= Written request =
Answer these questions about the forum thread on the black Beetle-style engine cover.
(a) Which color of cover was the first poster about to order?
(b) In what order does eatrach say to prime, sand, and paint the cover?
(c) What did vw93to85 mask off before painting, and which finish was used?

═════ Document extract ═════

# 2.5L Black Beetle Style Engine Cover?



## DasB5 (Oct 16, 2010)

Was wondering if anyone knew where to get a hold of a black 2.5 Beetle style engine cover. I saw one while I was just scanning through threads but forgot where I saw it :banghead: 
Was about to order the silver one today but if I could get my hands on a black version that'd be awesome.
Thanks.


----------



## cbs_24 (May 21, 2011)

DasB5 said:


> Was wondering if anyone knew where to get a hold of a black 2.5 Beetle style engine cover. I saw one while I was just scanning through threads but forgot where I saw it :banghead:
> Was about to order the silver one today but if I could get my hands on a black version that'd be awesome.
> Thanks.



paint it black...should be very easy.


----------



## thygreyt (Jun 7, 2009)

buy one, paint it.  
done..


----------



## DasB5 (Oct 16, 2010)

Yea that's what ill end up doing, just curious if there was any on the market.


----------



## eatrach (May 13, 2004)

make sure you get a paint that withstand the heat. 
Prime it first, sand it, and then paint it.


----------



## halbwissen (Jul 20, 2001)

I have an unpainted Beetle cover that I have been planning to sell. It won't look proper with the C2 SRI once it comes. 
Since you made this post inquiring about the cover - albeit you weren't posting WTB - if you're interested, shoot me a PM.


----------



## DasB5 (Oct 16, 2010)

DriveVW4Life said:


> I have an unpainted Beetle cover that I have been planning to sell. It won't look proper with the C2 SRI once it comes.
> Since you made this post inquiring about the cover - albeit you weren't posting WTB - if you're interested, shoot me a PM.


 Just ordered one earlier today.


----------



## vw93to85 (May 10, 2007)

I had one on my car. Masked off the VW and the 2.5 and painted it flat black. Matched perfectly and never peeled.


----------

═════ Information shown ═════

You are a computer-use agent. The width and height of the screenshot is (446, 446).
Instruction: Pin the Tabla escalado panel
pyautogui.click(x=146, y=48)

═════

= Exercise solution =
(a) Silver.
(b) Prime it first, then sand it, and then paint it.
(c) The VW and the 2.5 were masked off, and the cover was painted flat black.